A Pigeon Sat on a Branch Reflecting on Existence

Like the ruminating bird of its title, Roy Andersson’s latest film (the concluding chapter in his trilogy about “being a human being”) perches decidedly above the world it studies, gazing down fixedly upon its inhabitants from a perspective at once sympathetically engaged and assiduously distanced.

A Pigeon Sat on a Branch Reflecting on Existence surveys an array of characters—mostly urban sad sacks whose pallid skin and doughy physiques externalize some inchoate malaise—though the film returns most consistently to a pair of traveling salesmen hawking some truly depressing novelty gags. “We want to help people have fun,” one of the peddlers mumbles and Andersson indeed offers viewers some genuine art-house giggles in his wryly observed comic vignettes, captured in exquisitely composed static long takes.

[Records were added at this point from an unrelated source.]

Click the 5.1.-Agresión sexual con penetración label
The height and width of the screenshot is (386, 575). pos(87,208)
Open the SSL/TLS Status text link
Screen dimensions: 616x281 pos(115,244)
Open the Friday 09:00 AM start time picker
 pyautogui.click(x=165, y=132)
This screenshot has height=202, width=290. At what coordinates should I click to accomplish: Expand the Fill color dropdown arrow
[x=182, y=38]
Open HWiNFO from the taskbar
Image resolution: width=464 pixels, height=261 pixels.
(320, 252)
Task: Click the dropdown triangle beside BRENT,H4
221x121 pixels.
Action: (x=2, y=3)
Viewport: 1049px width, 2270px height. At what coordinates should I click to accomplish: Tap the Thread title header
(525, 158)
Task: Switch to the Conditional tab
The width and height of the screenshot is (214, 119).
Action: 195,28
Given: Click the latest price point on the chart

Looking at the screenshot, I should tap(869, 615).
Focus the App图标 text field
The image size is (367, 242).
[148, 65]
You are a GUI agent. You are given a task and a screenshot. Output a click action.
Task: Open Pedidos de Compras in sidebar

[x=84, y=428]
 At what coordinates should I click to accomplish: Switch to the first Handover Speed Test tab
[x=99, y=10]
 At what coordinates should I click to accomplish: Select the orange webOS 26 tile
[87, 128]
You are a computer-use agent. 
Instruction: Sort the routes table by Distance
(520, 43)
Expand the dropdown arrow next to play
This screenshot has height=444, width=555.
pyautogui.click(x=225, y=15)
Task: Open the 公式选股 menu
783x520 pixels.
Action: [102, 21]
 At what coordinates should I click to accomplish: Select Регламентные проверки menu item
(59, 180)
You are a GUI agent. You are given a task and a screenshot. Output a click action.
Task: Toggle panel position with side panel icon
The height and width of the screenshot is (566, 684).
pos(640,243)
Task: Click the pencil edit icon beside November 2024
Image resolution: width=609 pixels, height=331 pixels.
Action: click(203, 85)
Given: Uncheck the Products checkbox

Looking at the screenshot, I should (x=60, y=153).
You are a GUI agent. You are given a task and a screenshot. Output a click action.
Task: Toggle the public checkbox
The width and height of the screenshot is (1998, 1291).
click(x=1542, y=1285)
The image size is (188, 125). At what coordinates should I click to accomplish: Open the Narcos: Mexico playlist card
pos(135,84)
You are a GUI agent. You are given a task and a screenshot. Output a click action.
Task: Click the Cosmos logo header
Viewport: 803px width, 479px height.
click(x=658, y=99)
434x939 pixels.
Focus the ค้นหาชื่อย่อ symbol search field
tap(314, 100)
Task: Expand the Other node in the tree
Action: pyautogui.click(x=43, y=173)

This brand of durational deadpan can admittedly hit its limits pretty quickly. Andersson wisely intersperses scenes less tethered to the absurdist rhythms of everyday monotony, unexpectedly introducing historical anachronism, unsettling cruelty, and even musical revelry. In the film’s most moving sequence, an elderly pub patron flashes back to 1943, when he sat in the same establishment as the lusty proprietor led everyone present in a rousing night of shots, smooches, and song. Such moments underscore how the film’s meticulously managed surfaces resonate most when we’re allowed a peek at the memories and mysteries churning beneath.